You can check, for example

@u-fischer
Copy link
Member

No, the normalized results in pdfresources, dir testfiles-dvips are caused by explicit setting

That is what I meant: you can force epoch values. If you set the date yourself, then ghostscript will not interfere. That means l3build doesn't have to normalize that (and it would probably disturb my tests if l3build would normalize that away).

@muzimuzhi
Copy link
Contributor Author

My bad. "ps2pdf doesn't respect epoch settings" is vague.

  • ghostscript won't use epoch settings as environment variables
  • ghostscript will follow epoch settings given as ps pdfmark(s), which can be set by (la)tex

Still, average users may expect l3build to provide some clean and auto way to normalize timestamps in ghostscript generated pdfs. I think there'll always be some config or cli options to set a specific epoch, so your working tests won't be disturbed.

BTW, I am curious about why ps is not chosen as one of test outputs.

@u-fischer
Copy link
Member

BTW, I am curious about why ps is not chosen as one of test outputs.

it never was needed. At the begin all tests were log based and that is in many cases quite enough. The pdf based tests were added because I wanted them for the pdfmanagement and the tagging.

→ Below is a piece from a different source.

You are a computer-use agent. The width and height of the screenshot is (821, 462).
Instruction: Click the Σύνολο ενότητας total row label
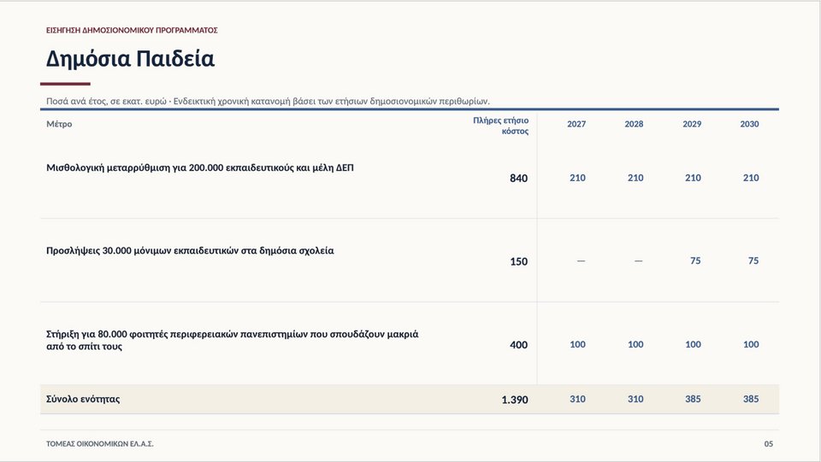tap(83, 400)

Still, average users may expect l3build to provide some clean and auto way to normalize timestamps in ghostscript generated pdfs.

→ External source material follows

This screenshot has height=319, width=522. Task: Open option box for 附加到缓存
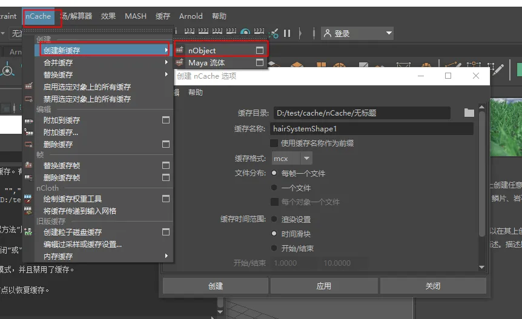(x=166, y=120)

I wouldn't recommend an average user to create pdf-based tests. They fail more often and without good knowledge about PDF it is not trivial to decide if the failure is harmless or not. And the dvips route for pdf based tests is even more special (it took quite some time to set this up and I have only a few tests: it is not really a main target; tagging will imho never work there properly.)

@josephwright
Copy link
Member

BTW, I am curious about why ps is not chosen as one of test outputs.

What @u-fischer said :) The reason to run PDF-based tests is where the information we need to test can't be accessed from the TeX side (so doesn't show in \showoutput). That's a small part of testing, and we only use it if we have to.

@muzimuzhi
Copy link
Contributor Author

Well, I found the use of \__pdf_backend_set_regression_data: is already integrated to regression-test.tex in commit dcc39a3 (use pdfmeta command if available for compability with pdfmanagement, 2022-03-11). The only step to trigger it is to simply add \DocumentMetadata{}.

I added this line to 00-test-2.pvt and got a stable 00-test-2.latexdvips.tpf file across GitHub Actions workflow runs, see my branch diff-gs-pdf. Only one small question remains: why the epoch set by l3build (a timestamp in 2016) is used, instead of the ones set by pdfmanagement (a timestamp in 2001):

$ grep -C 1 -anr 'CreationDate' testfiles-pdf/00-test-2.latexdvips.tpf
testfiles-pdf/00-test-2.latexdvips.tpf-92-<</Producer(GPL Ghostscript 9.55.0)
testfiles-pdf/00-test-2.latexdvips.tpf:93:/CreationDate(D:20160520090000Z00'00')
testfiles-pdf/00-test-2.latexdvips.tpf-94-/ModDate(D:20160520090000Z00'00')

@u-fischer
Copy link
Member

Only one small question remains: why the epoch set by l3build (a timestamp in 2016)

No idea ;-). I can't test locally l3build to check what it is doing and I can't find the online logs.

@muzimuzhi
Copy link
Contributor Author

Here's an archive of the full ./build/test-config-pdf after running l3build check -c config-pdf 00-test-2 with checkengines restricted to latexdvips, downloaded from workflow run 4236809424.

l3build-test-diff.zip

@u-fischer
Copy link
Member

that is not really a simple dvips test. As you are setting a standard it tries to embed a color profile, and this requires special support files as ps2pdf doesn't use kpathsea.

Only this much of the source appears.